YOUR INSTRUCTIONS →
Where a line of the data holds the word "Task", copy that line.

:: RECORDS SHOWN ::

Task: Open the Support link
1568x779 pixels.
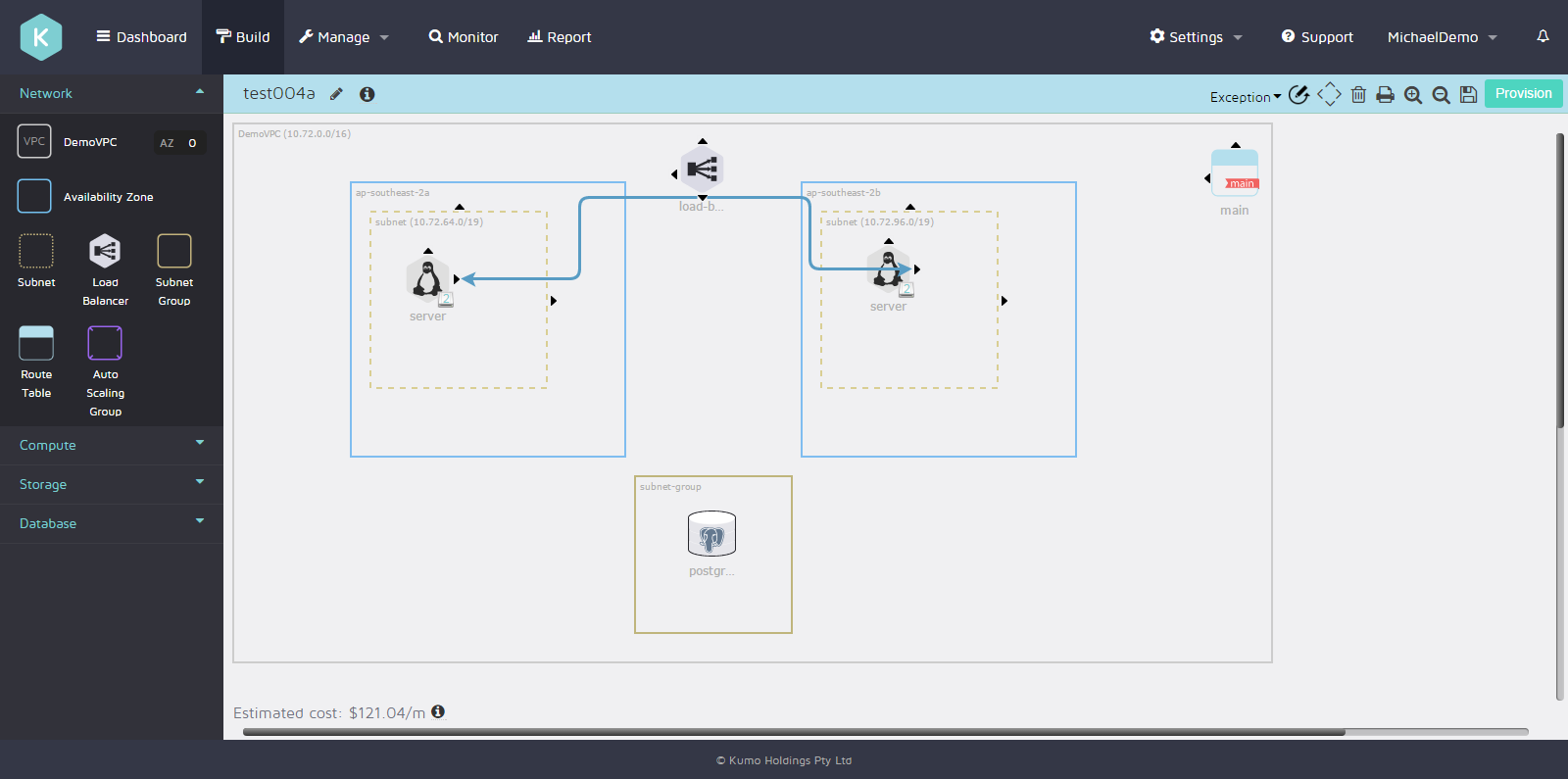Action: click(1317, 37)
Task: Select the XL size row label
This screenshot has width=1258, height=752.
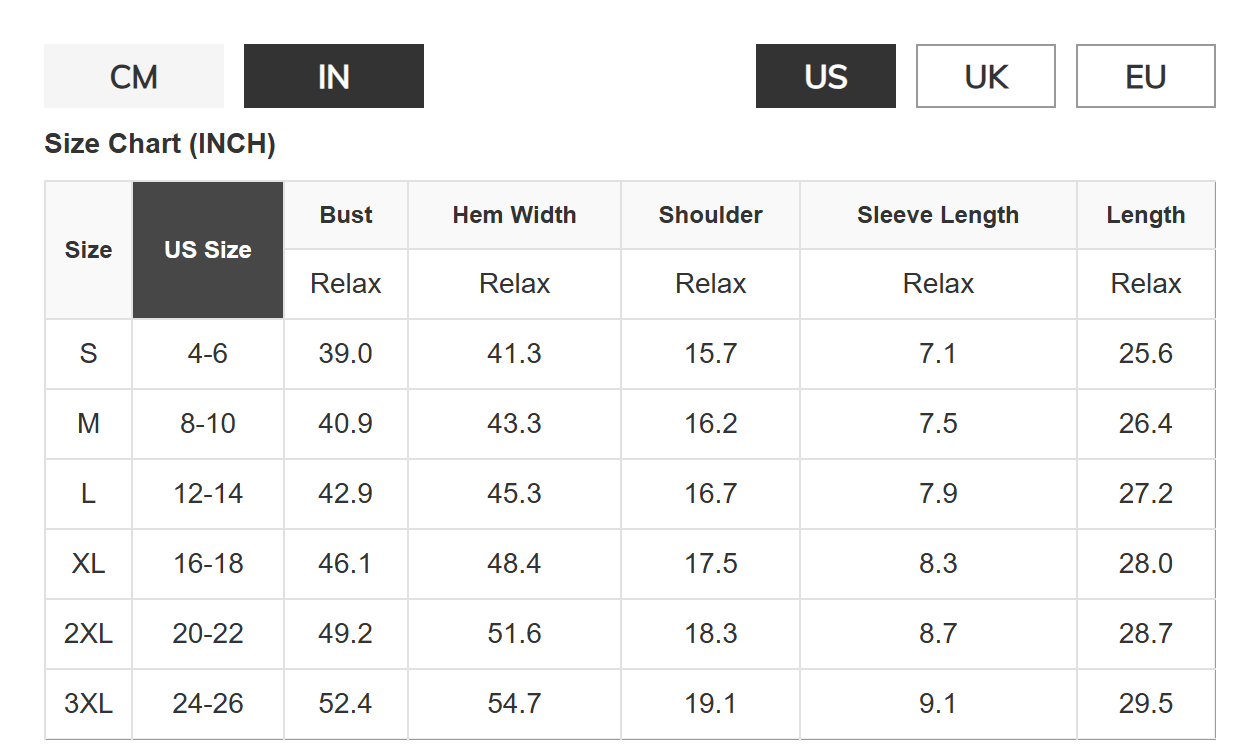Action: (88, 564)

:::

FINISHED EXERCISE →
Task: Open the Support link
Task: Select the XL size row label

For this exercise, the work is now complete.